Prompted/inspired by comments by Bill Humphries and Dave Winer ("It would be great if every person leading a development team would ... narrate their work as they go along. Then software development becomes a teaching environment, people don't have to relearn the lessons if people are open about the lessons they've learned. "), I'm going to start posting some journal entries regarding my current design & programming projects.

These will probably be of interest only to me months from now, just so I can look back and ponder what went wrong, but I will be making them publicly available for the curious and/or bored.

The first will show up in a few days.


A new DaveNet on the AOL/Microsoft Instant Messaging squall (the AOL-related content is further down):

  • Why Should AOL Open Up? [DaveNet]
    This time around Microsoft wants to force AOL to open up their Instant Messaging service ... [A]mazingly Microsoft isn't willing to force the question by doing it themselves. It's as if, playing chess, you run a press release saying your opponent should give up their queen, and somehow you expect this to happen?

Seen on Windowseat, a fine Neil Gaiman interview, including details on his next book, from (of all places) The Onion:

  • Neil Gaiman [The Onion's A.V. Club]
    It's going to be my big weird American novel. It has a working title of American Gods. I've been vaguely working on it while I've been on the road, along with some short stories. It's about how, when people came to America, they brought their gods with them. And then they just weren't very interested in them anymore. So these gods are now wandering America, unemployed, unloved, depressed. Odin pumping gas, that sort of thing.

Speaking of The Onion, their current issue has some nice stuff:
  • The Onion | 4 August 1999
    Ritalin Cures Next Picasso
    Castellano's parents reported that the cured child no longer tries to draw on everything in sight, calming down enough to show an interest in television.

    Planet Explodes
    All Earth lifeforms are feared dead in Monday's explosion of the four-billion-year-old planet, sources report. ... A research mishap at Long Island's Brookhaven National Laboratories is believed responsible for the catastrophic explosion.

And speaking of the Brookhaven heavy-ion collider, here's more reassuring stuff from the folks involved:

  • Letters to the Editors: July 1999 [Scientific American]
    The energy densities and volumes that will be produced at RHIC are nowhere near large enough to produce strong gravitational fields.

    On the other hand, there is a speculative but quite respectable possibility that subatomic chunks of a new stable form of matter called strangelets might be produced (this would be an extraordinary discovery).
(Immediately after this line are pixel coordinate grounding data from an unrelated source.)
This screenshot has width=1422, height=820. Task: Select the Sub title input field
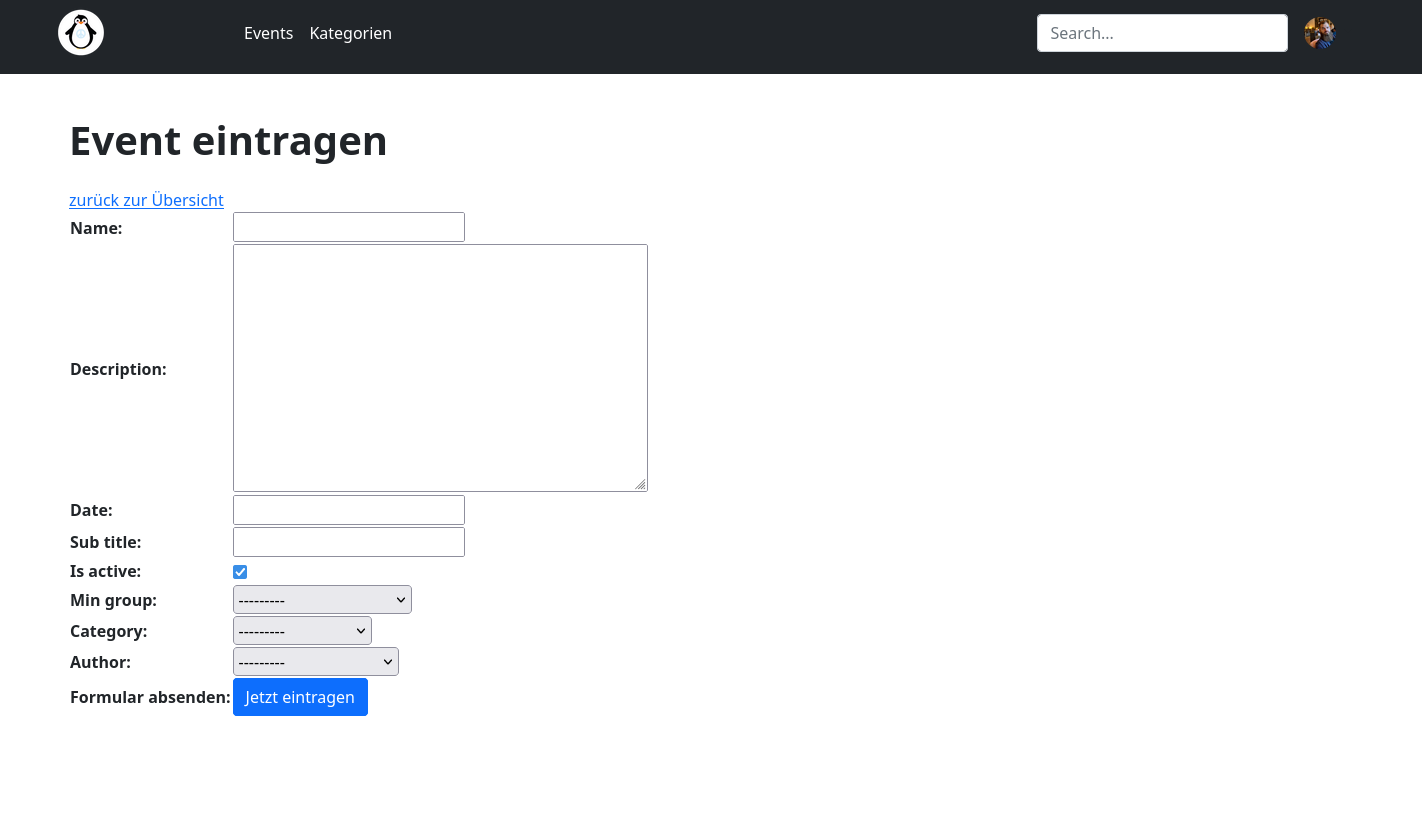[348, 542]
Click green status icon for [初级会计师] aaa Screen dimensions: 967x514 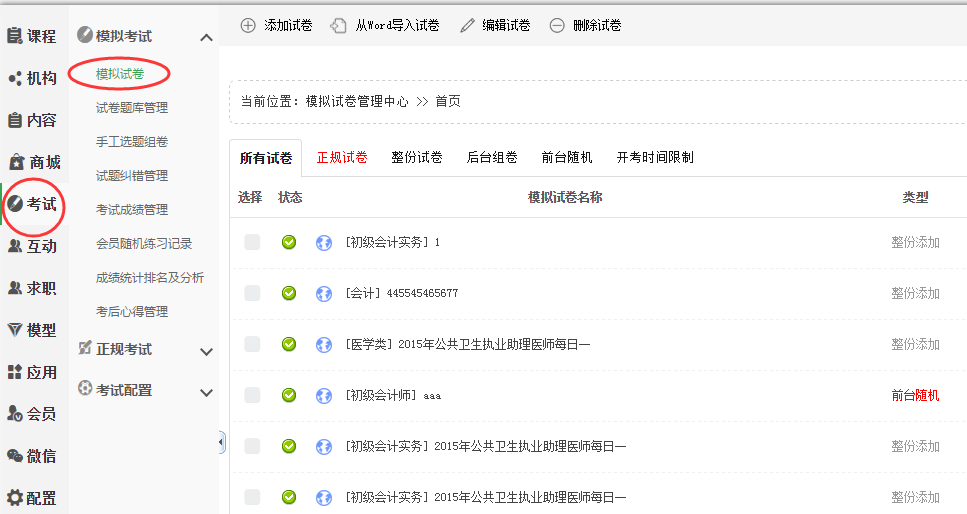tap(289, 395)
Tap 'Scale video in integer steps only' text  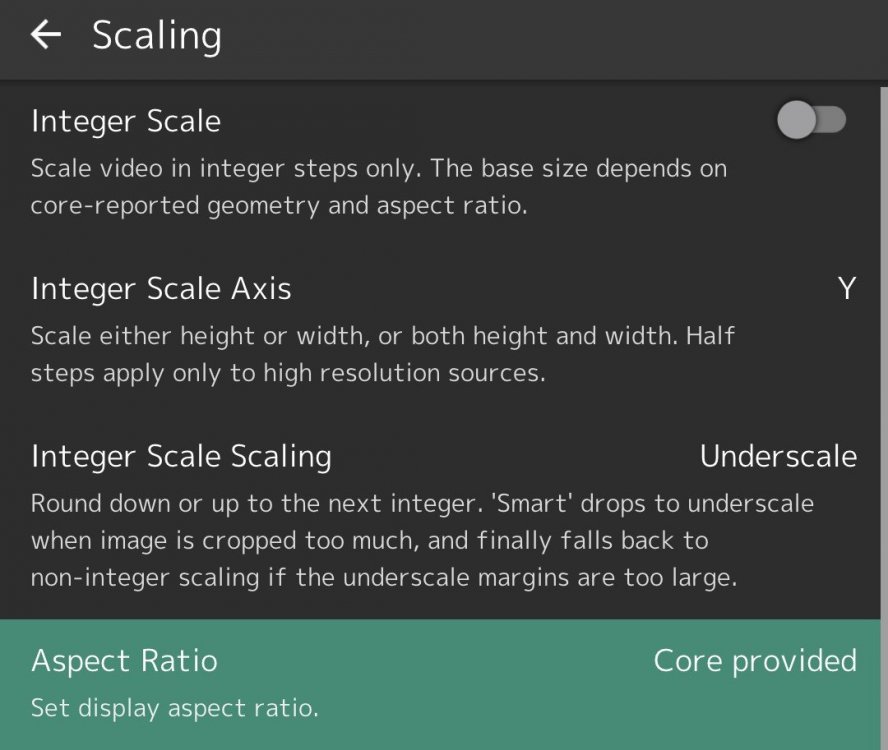click(228, 168)
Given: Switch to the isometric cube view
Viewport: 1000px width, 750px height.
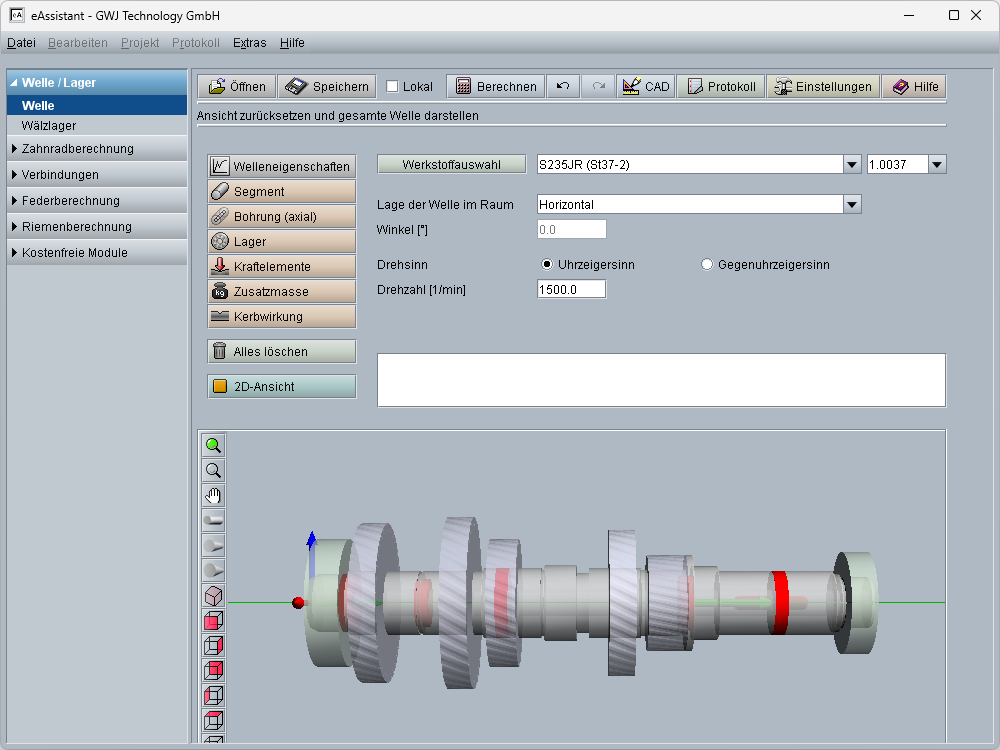Looking at the screenshot, I should (x=213, y=596).
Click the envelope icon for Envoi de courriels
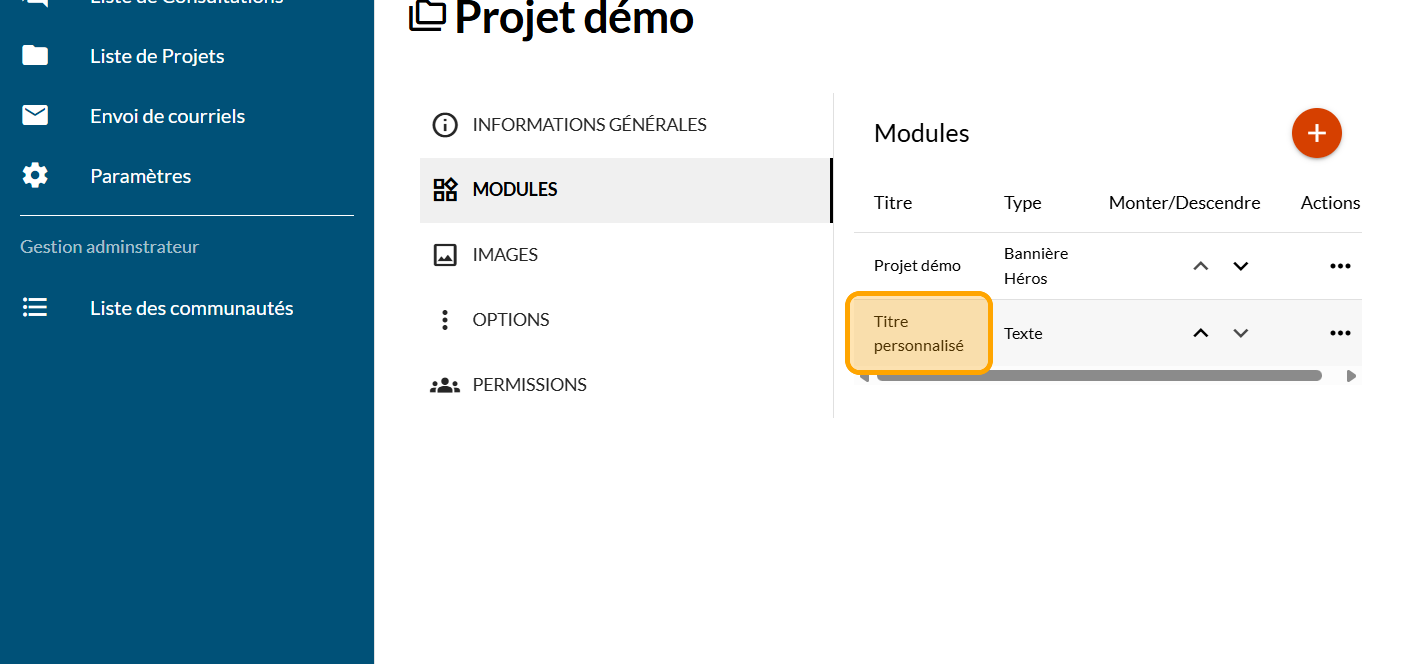 coord(35,116)
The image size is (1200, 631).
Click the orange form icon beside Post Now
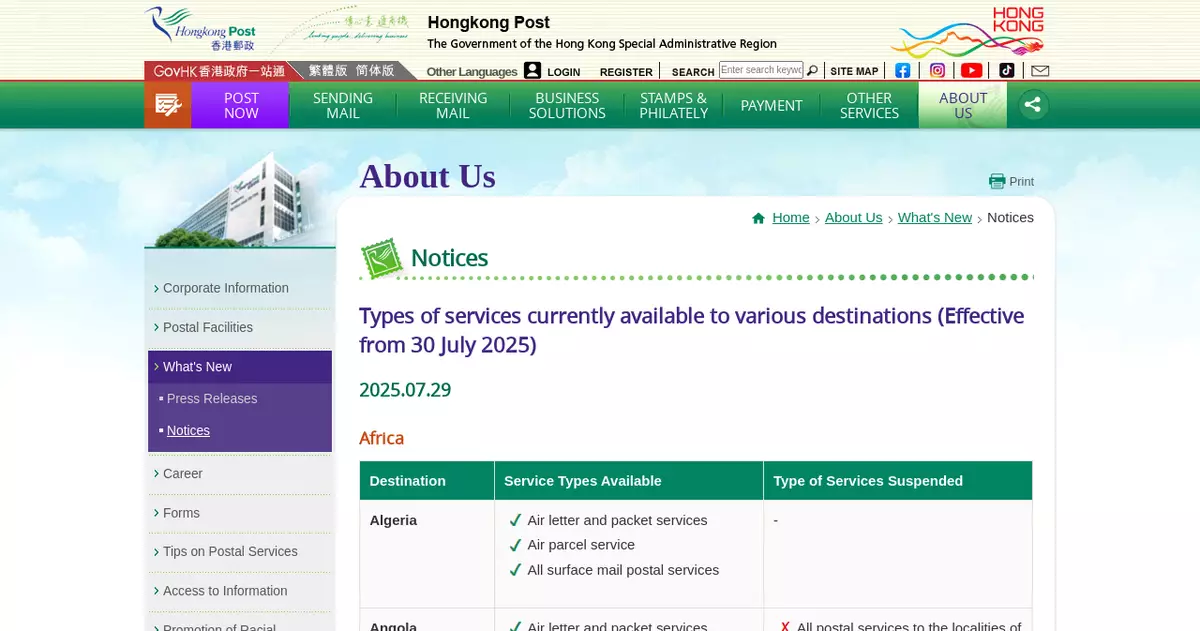tap(167, 105)
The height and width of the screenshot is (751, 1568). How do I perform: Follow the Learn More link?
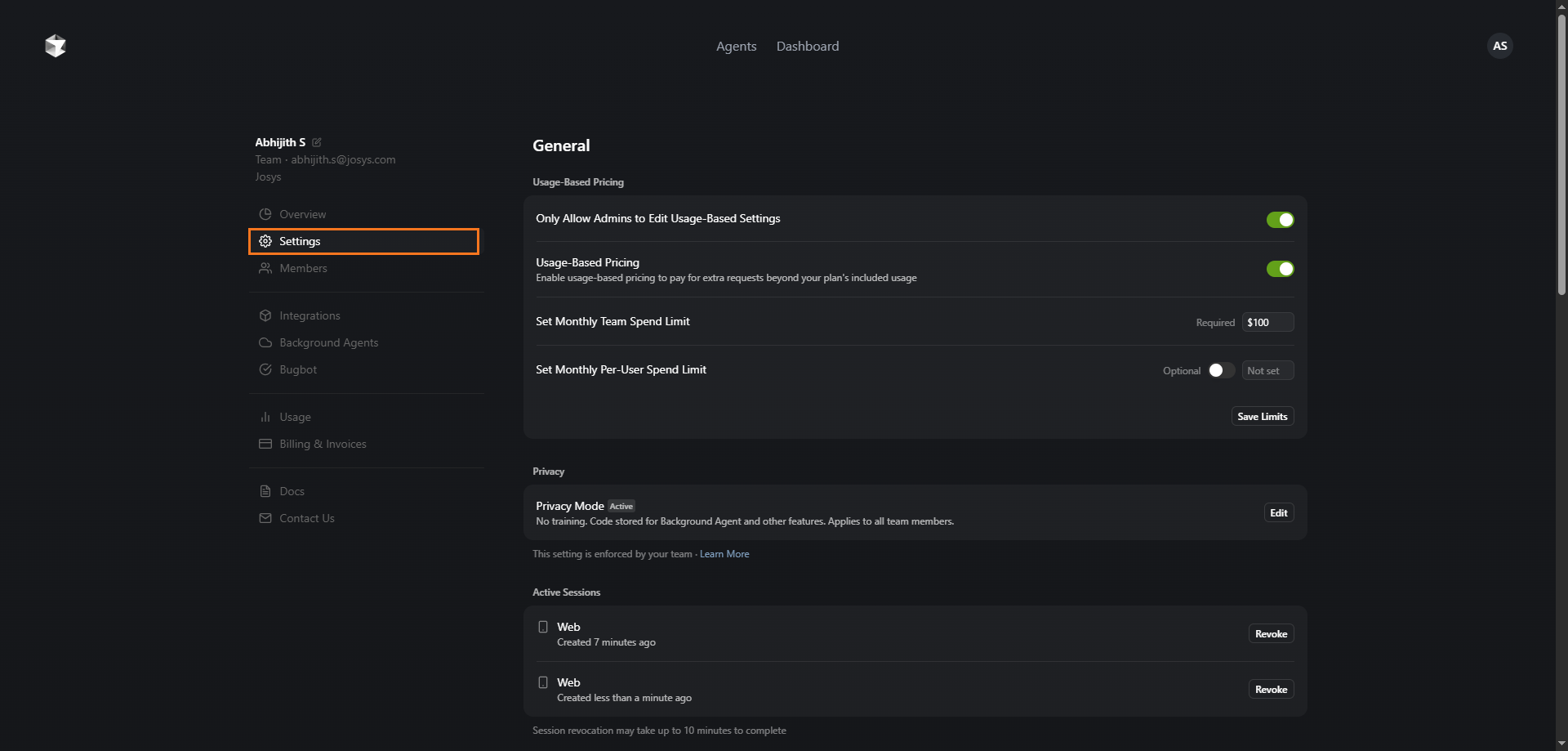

One might be concerned about an "ice-9"-type transition, wherein a strangelet grows by incorporating and transforming the ordinary matter in its surroundings. But strangelets, if they exist at all, are not aggressive, and they will start out very, very small. So here again a doomsday scenario is not plausible.

I love the fact that "ice-9" gets cited now and then.

And, here's a somewhat-illuminating Slashdot discussion of it:

  • New Heavy Ion Collider could "destroy the earth" [Slashdot]
    Strange quarks have been produced in accelerators since the fifties. The notion that strange quarks could start a chain reaction converting things into strange matter is absolutely absurd. For the curious, I direct you to the Particle Adventure, and the RHIC Homepage which will hopefully be more enlightening than the drivel that the Sunday Times spouts.

    Just to make things clear, I'm a grad student in physics, working on the BaBar experiment (at SLAC in SanFran). My analysis involves kaons, which are bound states of strange quarks and up/down quarks. And yes, physics has produced many, many kaons over the years. So I think I know what I'm talking about.

And before I completely lose my train of thought: Also of note on Windowseat today, Laurel points to several sources of free fonts. (In the future, you'll find the listing in the early August 1999 portion of her archive.) I'll have to check them out...


And that's it! I'm outta here, see you Friday.